Giants appeared from the ruins, moving with surprising grace despite their bulk. Some sat on the path ahead of them upon the backs of dark-furred and yellow-clawed bears. Ulfilas knew Jael was right to be wary, they’d seen first-hand at the Battle of Haldis how deadly an attacking force of giants could be. If it hadn’t been for the men of Tenebral forming their wall of shields and stopping the Hunen giants’ attack that had been tearing the warbands of Isiltir and Helveth apart, then Ulfilas knew none of them would be here today.
Too late to learn the shield wall now, but I swear, if I make it home . . .
One of the bear-riders moved ahead of the others, a tremor passing through the ground with the bear’s every footfall. It halted before Jael, looming over him.
The giant slid from a tall-backed saddle and strode forward, blond hair and moustache bound in thick braids. A cloak of dark fur wrapped his wide frame, the glint of iron beneath it. In his hand he held a thick-shafted spear, a war-hammer was left strapped to his saddle. His bear watched them with small, intelligent eyes. It curled a lip, showing a line of sharp teeth.
‘Welcome to the Desolation, Jael, King of Isiltir,’ the giant said. His voice sounded like gravel sliding over stone.
‘Greetings, Ildaer, warlord of the Jotun,’ Jael replied. He beckoned behind him, his warriors parted to allow the wain forward. One of the shaggy auroch that pulled it snorted and dug at the ground with a hoof.
It doesn’t like the smell of bear any more than I do.
Jael pulled back a cloth that covered the wain’s contents. ‘It is as my envoys promised you. A tribute. Weapons of your ancestors, hoarded at Dun Kellen,’ he said, reaching in and with difficulty pulling out a huge battle-axe. ‘My gift to you.’
Ildaer gestured and another giant moved to the wain, a broad-sword slung across his back. He stood as tall as Jael did upon his horse. The giant took the axe, turning it in his hands, then peered into the wain. He could not hide the look of joy that swept his face.
‘They are the weapons of our kin,’ he said with a nod to Ildaer.
‘I return them to you, as a token of my goodwill, and part payment of a task that I need your aid in.’
The giant gripped the aurochs’ harness and led them forward, Ildaer peering in as the wain passed him.
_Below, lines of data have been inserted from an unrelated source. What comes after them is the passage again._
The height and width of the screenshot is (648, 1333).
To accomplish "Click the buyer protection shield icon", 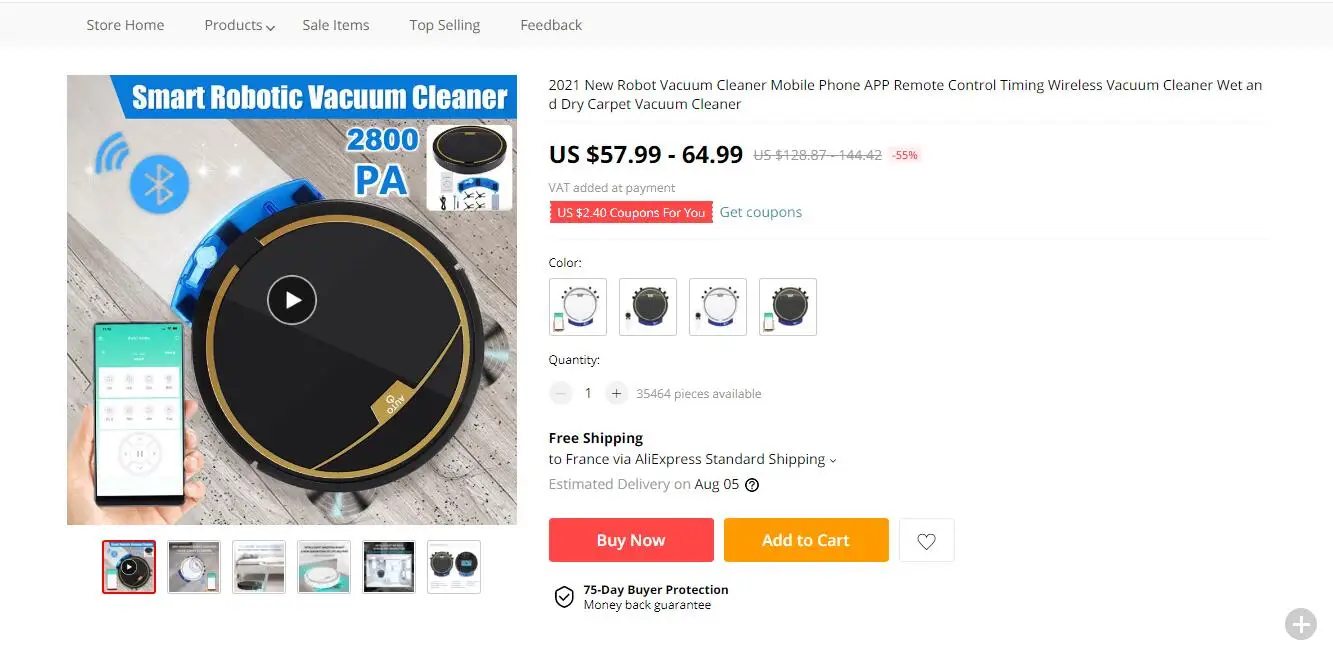I will (564, 597).
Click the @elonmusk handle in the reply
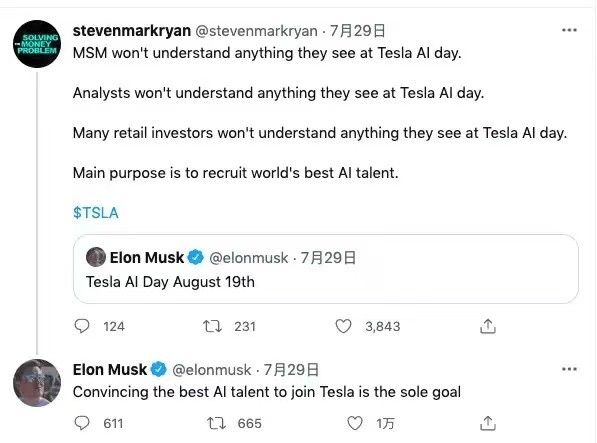597x443 pixels. pyautogui.click(x=212, y=370)
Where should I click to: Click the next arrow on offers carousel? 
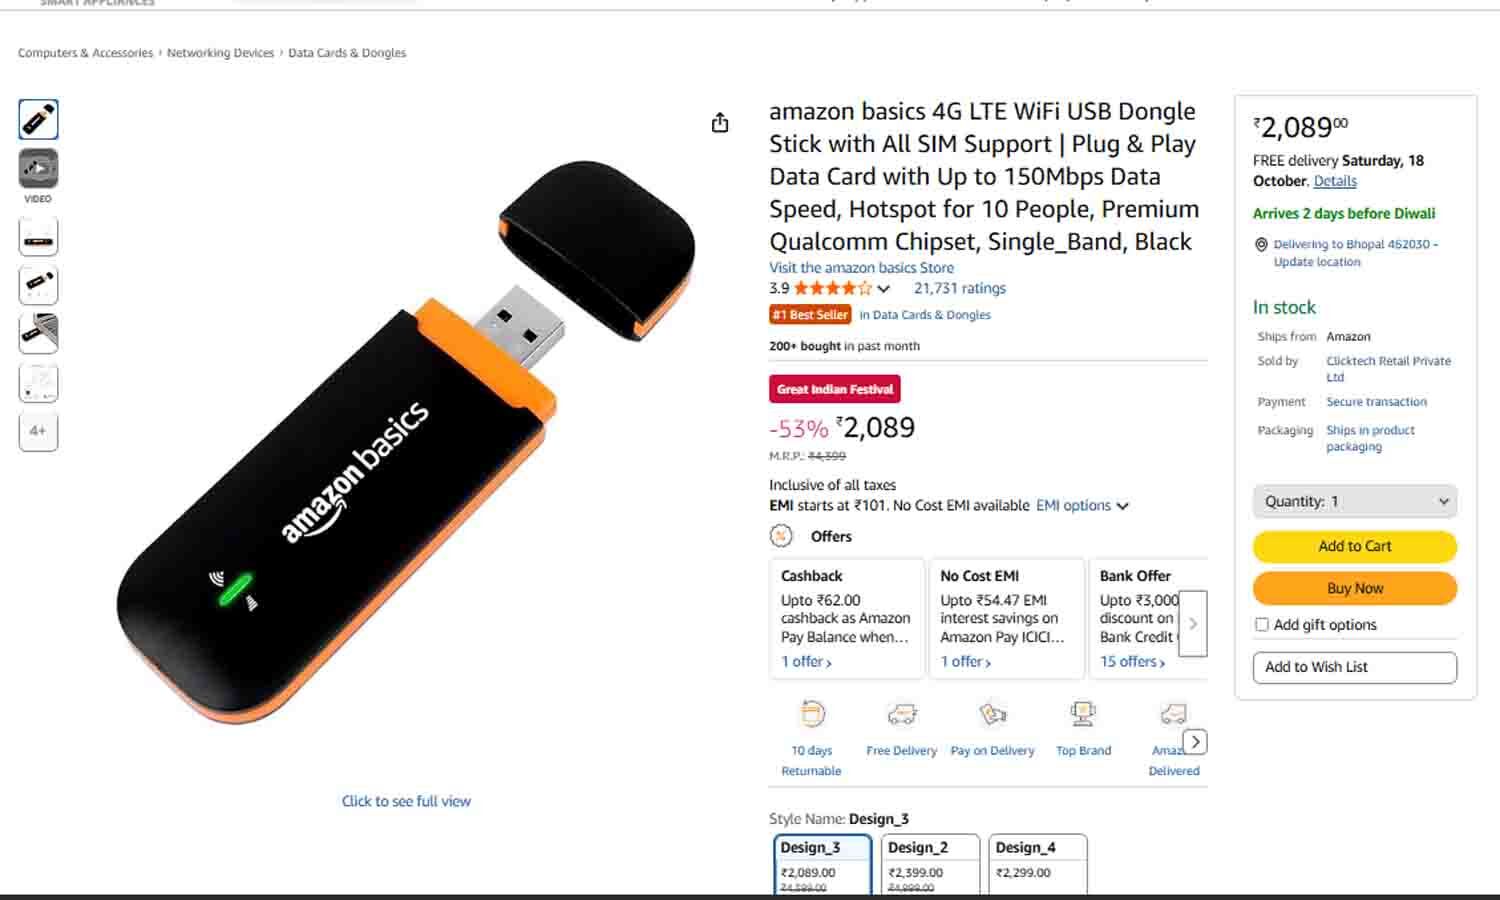tap(1193, 622)
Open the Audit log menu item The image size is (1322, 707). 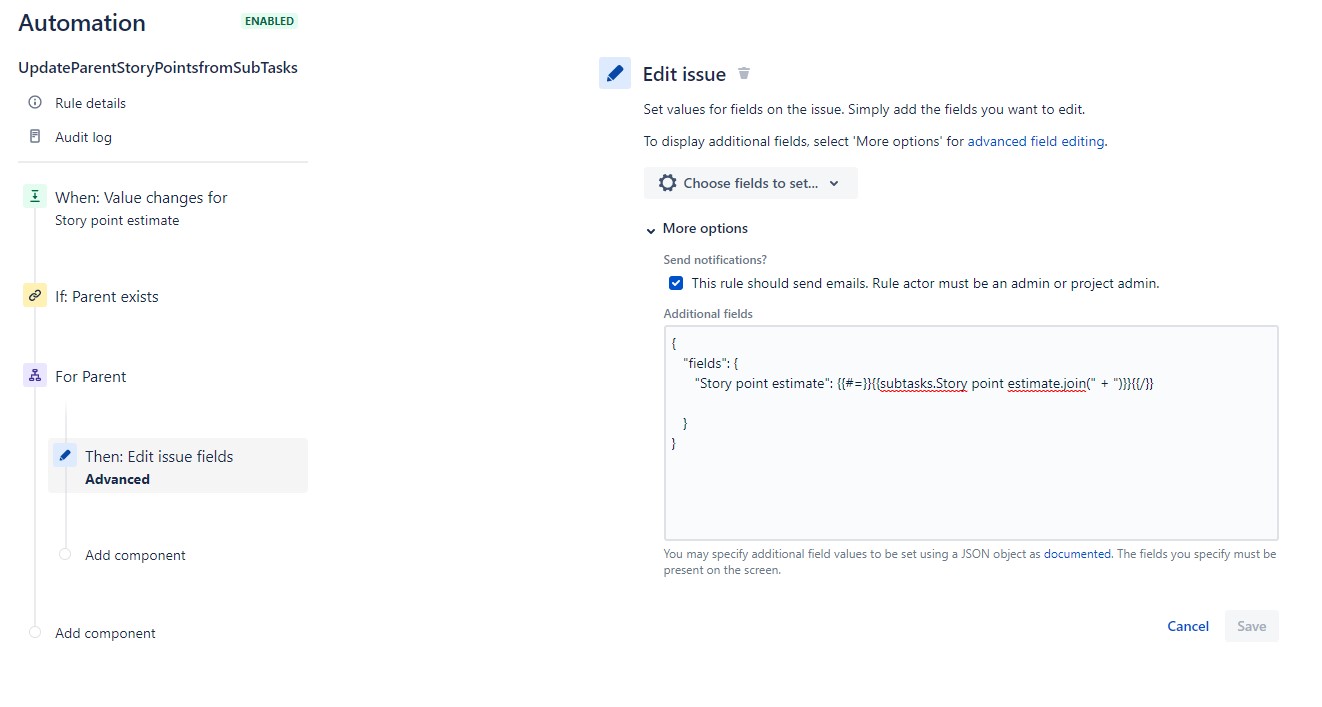click(x=83, y=137)
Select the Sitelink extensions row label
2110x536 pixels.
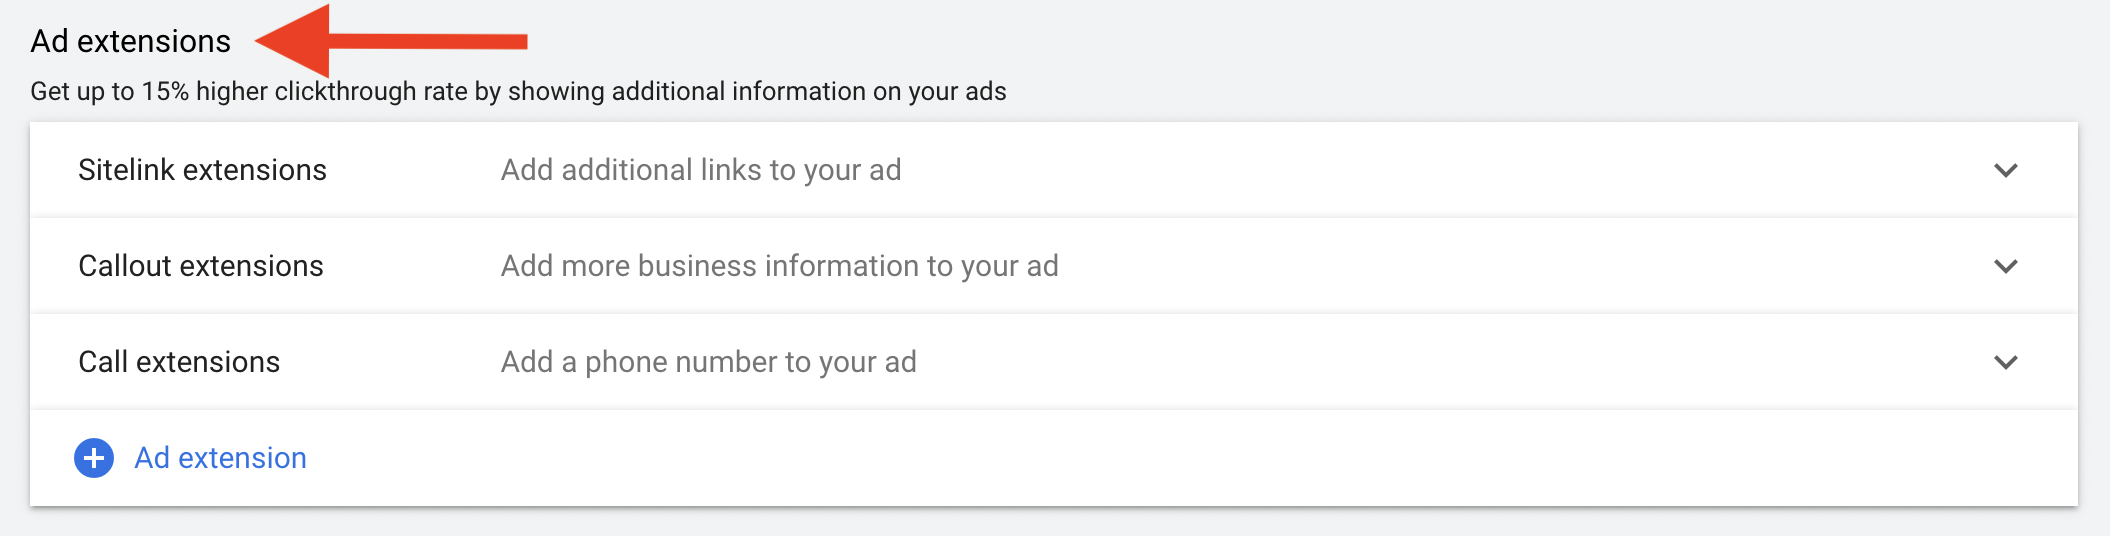point(202,170)
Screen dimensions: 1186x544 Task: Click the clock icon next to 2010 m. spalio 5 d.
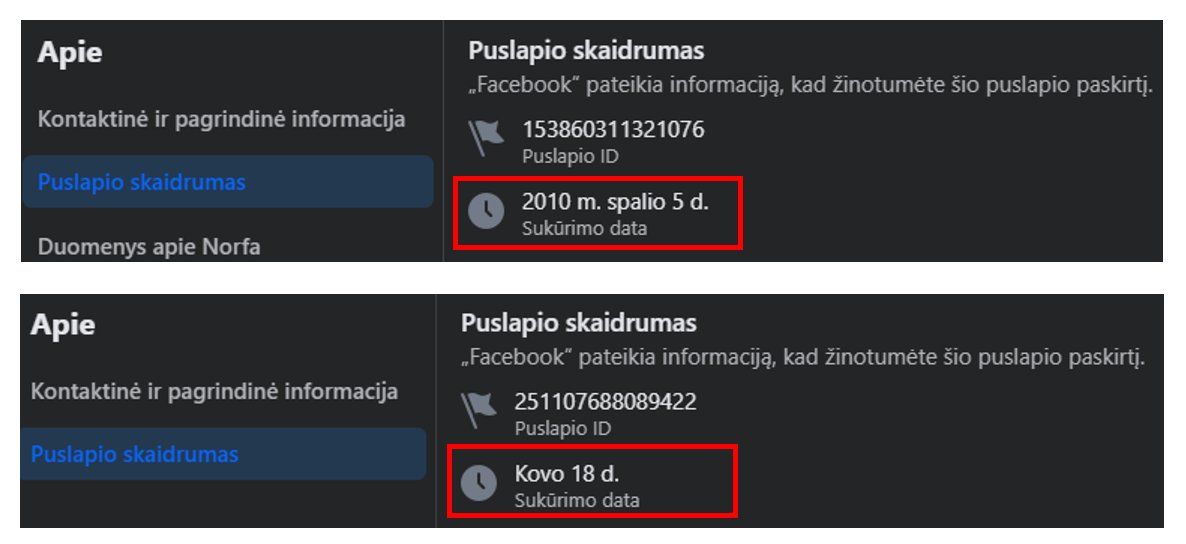pyautogui.click(x=486, y=211)
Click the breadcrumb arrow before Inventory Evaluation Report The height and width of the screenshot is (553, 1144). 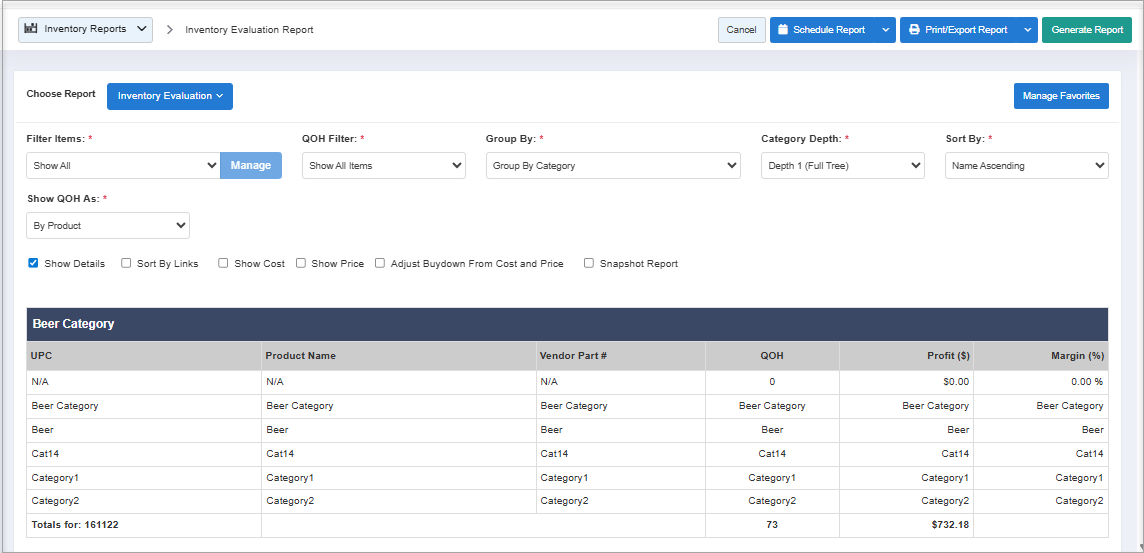tap(169, 30)
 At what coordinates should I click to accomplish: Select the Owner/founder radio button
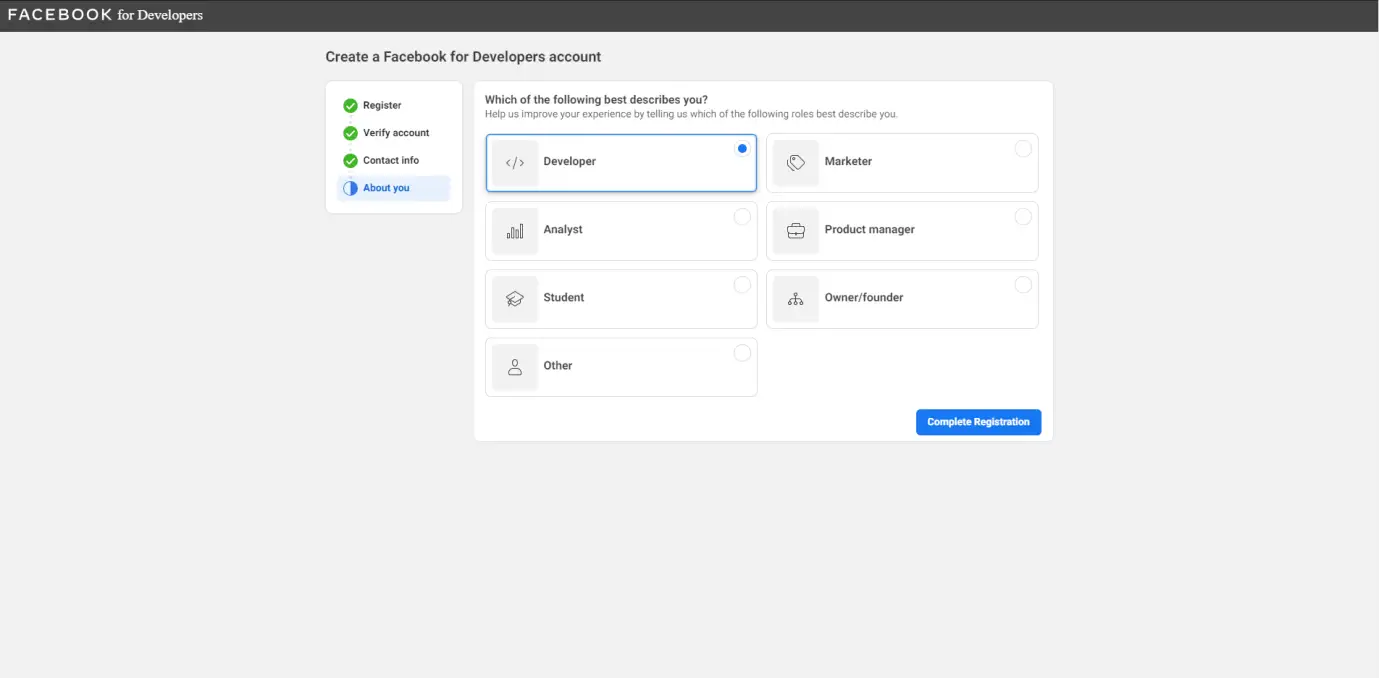click(x=1023, y=285)
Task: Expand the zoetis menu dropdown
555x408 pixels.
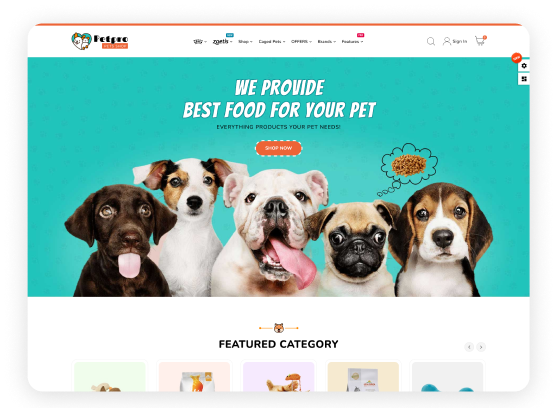Action: [x=222, y=41]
Giants pressed close about it.
‘And what is to stop me from killing you and your men, and giving your carcasses to my bears?’
‘I am of more value to you alive. You are a man of intellect, I have been told. Not a savage.’
Ildaer looked at Jael, his eyes narrowing beneath his jutting brow. He glanced back over his shoulder at the wain full of weapons.
‘And besides, who is to say that we would not kill you and all of your warband?’ Jael said.
The giants behind Ildaer all glowered at Jael.
A bear growled.
Ulfilas felt the familiar spike of fear – the precursor to sudden violence. His fingers twitched upon his sword hilt.
‘Hah,’ Ildaer laughed. ‘I think I like you, southlander.’
Ulfilas felt the moment pass, the tension ebbing. Southlander? Isiltir is not one of the southlands. But then, we are in the northlands now. They call anything south of here the southlands.
Ildaer looked back at the wain again. ‘That is of great worth to my people,’ he admitted.
‘It is nothing compared to what I am prepared to give, if you can help me.’ Jael told him.